第14話 義妹②


 手持無沙汰になり動画を見る。

 これからの生活を考えてもっとも念頭に来るのはお金だと感じる。

 お金を稼がないといけないけれど非正規ルートは治安が悪い。ムギの事も考えて後ろ暗いお金はなるべく得たくないし弱点を作りたくない。これからは正規ルートでお金を稼ぐべきだと考える。

 サブダンジョンの攻略が順当だと考える。

 妖精のバラ。レアなアイテムの映像が脳裏をよぎった。

 妖精のバラは妖精が育てているバラに良く似た植物の事で、ダンジョン内にて妖精と遭遇し友好関係を結んだあと物々交換で入手する可能性のあるアイテムだ。このバラは薬効に優れ、また人を覚醒させる効能を持つ。

 覚醒と言うのは能力の向上を意味し、比率にして約二十%もの全体的なステータスの底上げが期待できる。デメリットはあり時間制限やカロリーの消費も激しい。

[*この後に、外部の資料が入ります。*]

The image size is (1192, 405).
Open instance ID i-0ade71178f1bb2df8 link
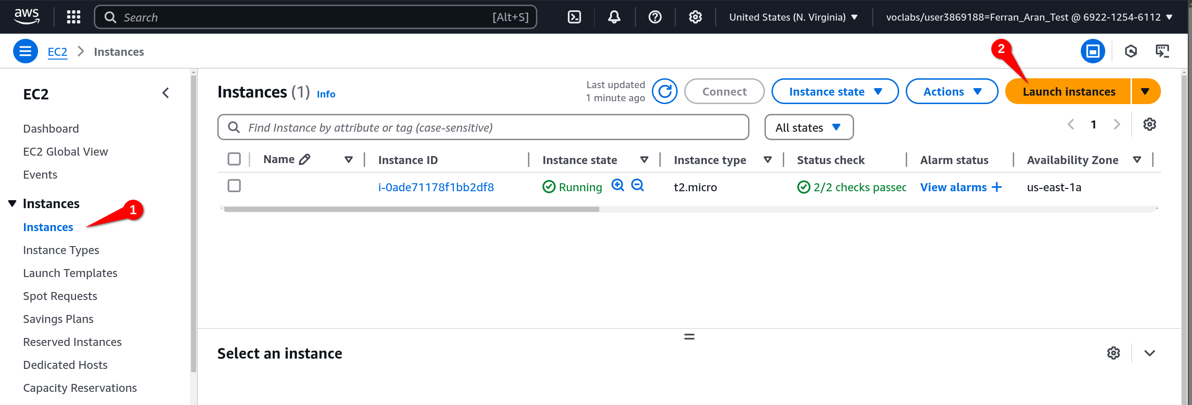point(436,188)
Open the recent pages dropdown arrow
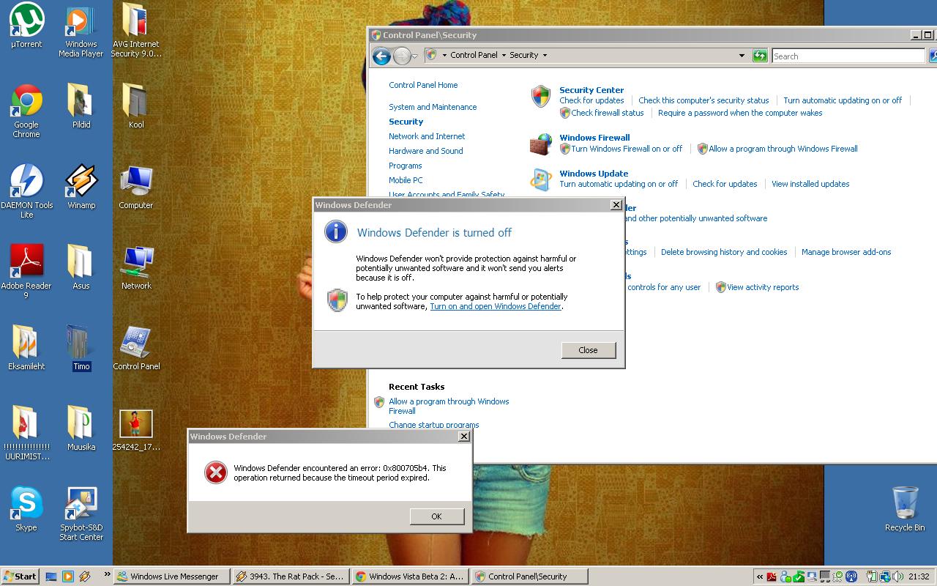This screenshot has width=937, height=586. pyautogui.click(x=415, y=56)
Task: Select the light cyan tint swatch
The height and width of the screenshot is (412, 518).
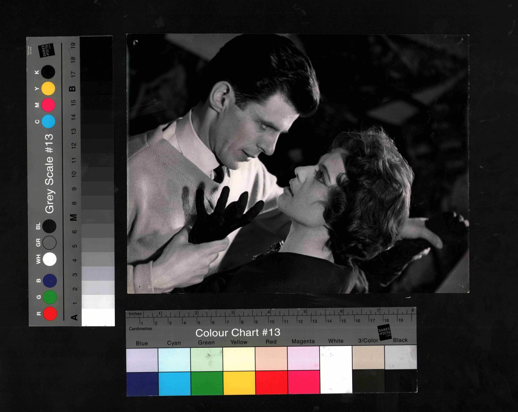Action: pyautogui.click(x=174, y=360)
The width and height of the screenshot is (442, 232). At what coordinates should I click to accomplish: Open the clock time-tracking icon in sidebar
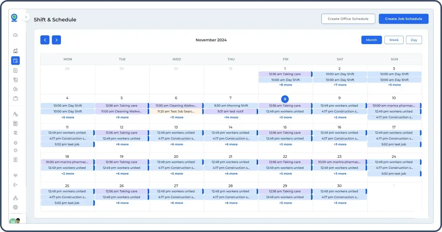(x=15, y=89)
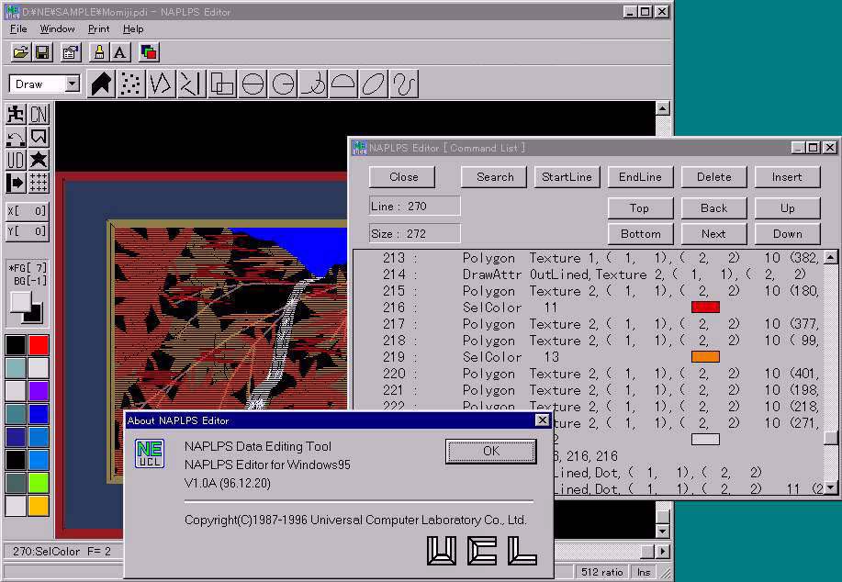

 そのデメリットあってなお高値が付くのは、そのうちの数%のステータスが永続的に上昇するからだ。そんなアイテムが高値にならないわけもなく、しばしば妖精からの略奪行為が行われ問題になっている。全ての人が略奪に及んでいるわけではないし、妖精にとって一番の脅威は獣人でもあり、ただ妖精自体も人と獣人の区別がついていないようでもあった。人類と妖精はそこまで仲良くない。

 妖精と人とでは言語も全く違う。だから妖精と友好関係を結ぶのはかなり難しく、妖精自体が謎なのでたびたび人族なのかそれ以外の種族なのかが論争になっている。

 迫害を恐れてかダンジョンで暮らす妖精は多い。

 妖精と魔物の区別がつかなかった事例はいくつもあり、また妖精の姿をした魔物もいるので緊張状態にあれば誤って攻撃してしまうことも多々ある。

 ぼくも初期の頃に一回やらかした。

 その時は何とか許して貰えたけれど未だに申し訳なかったと後悔の念を抱く。

 サブダンジョンで妖精と出会うのは稀だし保護対象。破壊してしまうので中に妖精がいた場合は目も当てられない。

 もっとも天使達とは友好関係にあり、サブダンジョンに転送されてしまった妖精は人が入ってくると破壊されることを察知するので一目散に逃げだすし何より天使が保護する。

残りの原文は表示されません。